## DATA UNDER STUDY
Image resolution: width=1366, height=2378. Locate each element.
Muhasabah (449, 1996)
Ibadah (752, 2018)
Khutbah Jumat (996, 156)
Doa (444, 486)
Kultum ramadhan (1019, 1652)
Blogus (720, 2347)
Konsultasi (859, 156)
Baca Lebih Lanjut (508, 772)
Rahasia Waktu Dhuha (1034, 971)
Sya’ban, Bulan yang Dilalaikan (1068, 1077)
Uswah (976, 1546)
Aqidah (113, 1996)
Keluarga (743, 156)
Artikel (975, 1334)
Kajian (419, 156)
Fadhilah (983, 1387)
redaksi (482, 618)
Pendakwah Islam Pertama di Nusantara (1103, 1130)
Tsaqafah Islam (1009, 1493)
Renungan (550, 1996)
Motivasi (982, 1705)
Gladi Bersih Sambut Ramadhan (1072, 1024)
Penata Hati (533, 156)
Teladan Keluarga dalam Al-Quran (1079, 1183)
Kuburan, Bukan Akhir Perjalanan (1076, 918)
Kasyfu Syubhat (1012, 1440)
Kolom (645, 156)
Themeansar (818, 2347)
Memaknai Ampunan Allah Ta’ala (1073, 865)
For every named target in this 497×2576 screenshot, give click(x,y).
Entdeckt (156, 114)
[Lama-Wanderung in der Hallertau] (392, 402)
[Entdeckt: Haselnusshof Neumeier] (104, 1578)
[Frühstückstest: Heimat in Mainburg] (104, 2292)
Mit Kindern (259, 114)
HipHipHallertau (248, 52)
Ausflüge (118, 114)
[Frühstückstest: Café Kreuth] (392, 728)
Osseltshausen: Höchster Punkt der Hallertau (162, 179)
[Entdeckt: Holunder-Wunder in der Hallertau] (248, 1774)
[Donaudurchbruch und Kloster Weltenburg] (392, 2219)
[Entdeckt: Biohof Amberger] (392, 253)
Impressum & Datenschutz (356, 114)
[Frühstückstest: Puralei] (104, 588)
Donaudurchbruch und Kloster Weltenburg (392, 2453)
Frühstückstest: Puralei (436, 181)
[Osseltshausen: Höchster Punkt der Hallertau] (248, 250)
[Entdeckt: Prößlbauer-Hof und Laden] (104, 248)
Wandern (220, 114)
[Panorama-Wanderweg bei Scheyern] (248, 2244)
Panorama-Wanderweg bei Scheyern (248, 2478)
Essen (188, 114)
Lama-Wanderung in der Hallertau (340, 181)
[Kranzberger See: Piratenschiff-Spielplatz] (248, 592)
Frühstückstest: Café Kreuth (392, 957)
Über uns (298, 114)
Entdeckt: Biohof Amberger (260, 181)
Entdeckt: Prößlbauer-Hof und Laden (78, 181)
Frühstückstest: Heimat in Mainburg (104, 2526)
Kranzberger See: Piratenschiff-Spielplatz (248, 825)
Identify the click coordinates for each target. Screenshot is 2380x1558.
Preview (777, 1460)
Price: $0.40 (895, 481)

## HOW TO COMPLETE THIS TASK
Return the complete material exactly as it appears.

## ANSWER TO THE EXERCISE
Image resolution: width=1366, height=2378. Locate each element.
Muhasabah (449, 1996)
Ibadah (752, 2018)
Khutbah Jumat (996, 156)
Doa (444, 486)
Kultum ramadhan (1019, 1652)
Blogus (720, 2347)
Konsultasi (859, 156)
Baca Lebih Lanjut (508, 772)
Rahasia Waktu Dhuha (1034, 971)
Sya’ban, Bulan yang Dilalaikan (1068, 1077)
Uswah (976, 1546)
Aqidah (113, 1996)
Keluarga (743, 156)
Artikel (975, 1334)
Kajian (419, 156)
Fadhilah (983, 1387)
redaksi (482, 618)
Pendakwah Islam Pertama di Nusantara (1103, 1130)
Tsaqafah Islam (1009, 1493)
Renungan (550, 1996)
Motivasi (982, 1705)
Gladi Bersih Sambut Ramadhan (1072, 1024)
Penata Hati (533, 156)
Teladan Keluarga dalam Al-Quran (1079, 1183)
Kuburan, Bukan Akhir Perjalanan (1076, 918)
Kasyfu Syubhat (1012, 1440)
Kolom (645, 156)
Themeansar (818, 2347)
Memaknai Ampunan Allah Ta’ala (1073, 865)
For every named target in this 497×2576 screenshot, give click(x,y).
Entdeckt (156, 114)
[Lama-Wanderung in der Hallertau] (392, 402)
[Entdeckt: Haselnusshof Neumeier] (104, 1578)
[Frühstückstest: Heimat in Mainburg] (104, 2292)
Mit Kindern (259, 114)
HipHipHallertau (248, 52)
Ausflüge (118, 114)
[Frühstückstest: Café Kreuth] (392, 728)
Osseltshausen: Höchster Punkt der Hallertau (162, 179)
[Entdeckt: Holunder-Wunder in der Hallertau] (248, 1774)
[Donaudurchbruch und Kloster Weltenburg] (392, 2219)
[Entdeckt: Biohof Amberger] (392, 253)
Impressum & Datenschutz (356, 114)
[Frühstückstest: Puralei] (104, 588)
Donaudurchbruch und Kloster Weltenburg (392, 2453)
Frühstückstest: Puralei (436, 181)
[Osseltshausen: Höchster Punkt der Hallertau] (248, 250)
[Entdeckt: Prößlbauer-Hof und Laden] (104, 248)
Wandern (220, 114)
[Panorama-Wanderweg bei Scheyern] (248, 2244)
Panorama-Wanderweg bei Scheyern (248, 2478)
Essen (188, 114)
Lama-Wanderung in der Hallertau (340, 181)
[Kranzberger See: Piratenschiff-Spielplatz] (248, 592)
Frühstückstest: Café Kreuth (392, 957)
Über uns (298, 114)
Entdeckt: Biohof Amberger (260, 181)
Entdeckt: Prößlbauer-Hof und Laden (78, 181)
Frühstückstest: Heimat in Mainburg (104, 2526)
Kranzberger See: Piratenschiff-Spielplatz (248, 825)
Identify the click coordinates for each target. Screenshot is 2380x1558.
Preview (777, 1460)
Price: $0.40 (895, 481)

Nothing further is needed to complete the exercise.